Monday, December 3, 2018

The Science Fiction Legacy of Marvel

Over the last couple weeks, I might have sounded a bit bullish about Marvel Science Stories and its effect on science fiction. This pulp by Red Circle, the parent company for today's Marvel Comics, certainly brought science fiction to the eyes of more publishers than just Street & Smith. However, I will disagree with Isaac Asimov's assessment of the magazine. Marvel Science Stories was not a spicy; it was a weird menace pulp.

Weird menace was a skin and sadism genre that sparked an increasing backlash by the public. To build upon its thrills, weird menace featured stories of younger and younger women in impending peril. Red Circle as a line reveled in these stories of torture and porn. Public outrage built, and teens and children stopped reading pulps. When a Red Circle pulp ran a story where a crowd of leering men crucified a twelve-year old, with descriptions that bordered on the lascivious, the government stepped in, banned weird menace, and censored the pulps.

The weird manace tale did leave an imprint on the development of the genre. Even as early as the 1930s, science fiction strove for respectability. During the Campbelline Revolution, Jack Williamson recounts that”science fiction had to be pure as snow”. Fandom wanted no trace of weird menace in its science fiction.  And the censors in place after weird menace’s fall kept sexual content out of Amazing, Astounding, and their competitors. Or as much as possible, for:
It became a grim or frivolous game for some of the writers who were, of course, not fools, to see what they could slip by without editorial knowledge or consent. One famously was able to get through J. W. Campbell and Kay Tarrant a description of a tomcat as a “ball-bearing mousetrap” and Asimov’s 1951 “Hostess” in Galaxy reeked of the perversity of sexual attraction between an alien diplomat and a repressed academic’s wife but these triumphs were few and, more to the point, unnoticed. If they had attracted wide attention, the writers would have paid the price.
Malzberg, Barry N.. Breakfast in the Ruins (Kindle Locations 523-528). Baen Books.
Barry Malzberg further explains in Breakfast in the Ruins that “as late as 1965, science fiction was still a genre which in the main denied the existence, let alone the extent, of human sexuality” and that it wasn’t until “the beginning of the nineteen-seventies, [that] novels of great or relative explicitness (Silverberg’s Dying Inside, The Second Trip, and The World Inside, my own Beyond Apollo) bore the label of category science fiction.”

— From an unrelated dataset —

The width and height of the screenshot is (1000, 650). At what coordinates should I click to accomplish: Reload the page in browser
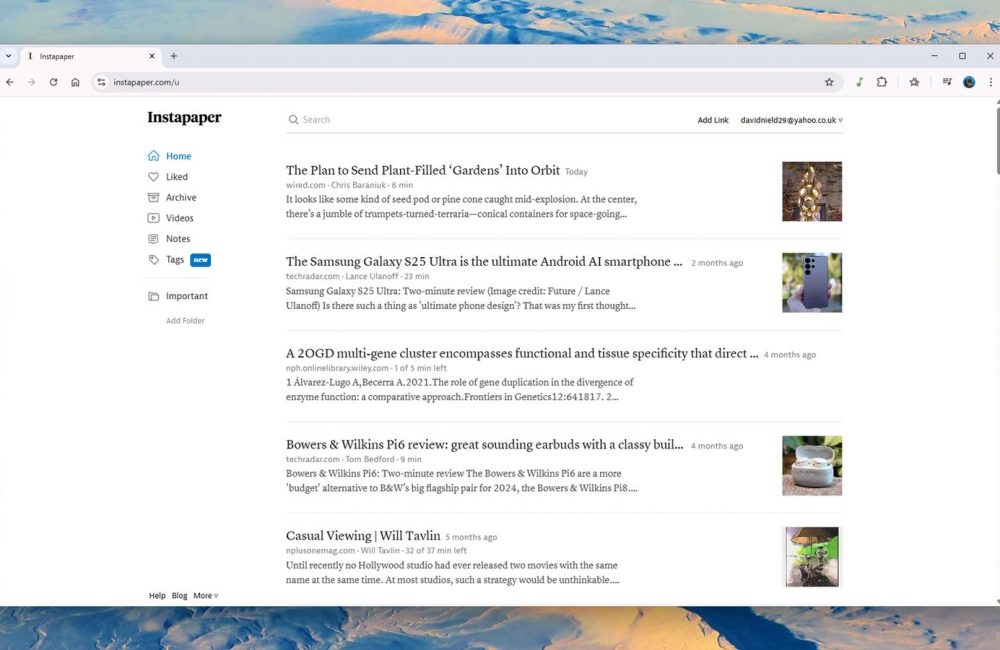point(53,82)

In short, fan and government backlash against weird menace removed sex as a topic of science fiction for over thirty years, until the rise of the New Wave--who then ran the topic into the ground with as much excess as possible.

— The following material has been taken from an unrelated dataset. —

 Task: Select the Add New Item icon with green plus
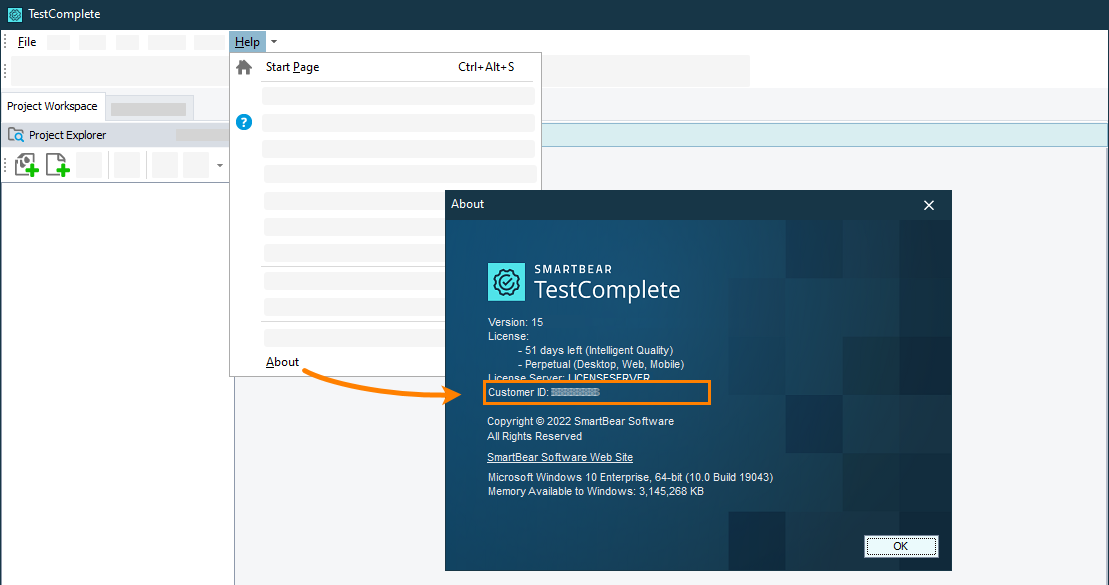pos(57,164)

As for authors who associated with Red Circle and Marvel Science Stories? Henry Kuttner contributed "Time Trap" to Marvel Science Stories, a move that tainted him from then on. In the eyes of many fans, Kuttner was nothing more than a smut merchant from that point onward. He became the second of the Campbelline grandmasters to be scrubbed out of the popular history by fannish contempt.

So the real legacy of Marvel Comics in science fiction is a record of three decades of censorship and the erasure of one of pulp fiction's best from the popular canon.

5 comments:

  1. I had never heard of a problem with weird menace stories before. I tend to like detective stuff that deals with weird menace. Are there any commonly available resources that discuss what happened in depth? BTW, I like Kuttner's work.

    I wonder if something like this, changing the style of Sci-Fi, is the reason I can't stand anything after the 50's or so; too serious for me. Give me more Star Wars please. I prefer my Science more Fantastic and less Realistic.

    Side Note: Imagine my surprise when I found that pulp Buck F-ing Rogers isn't in space. W.T.F!

    Carry On.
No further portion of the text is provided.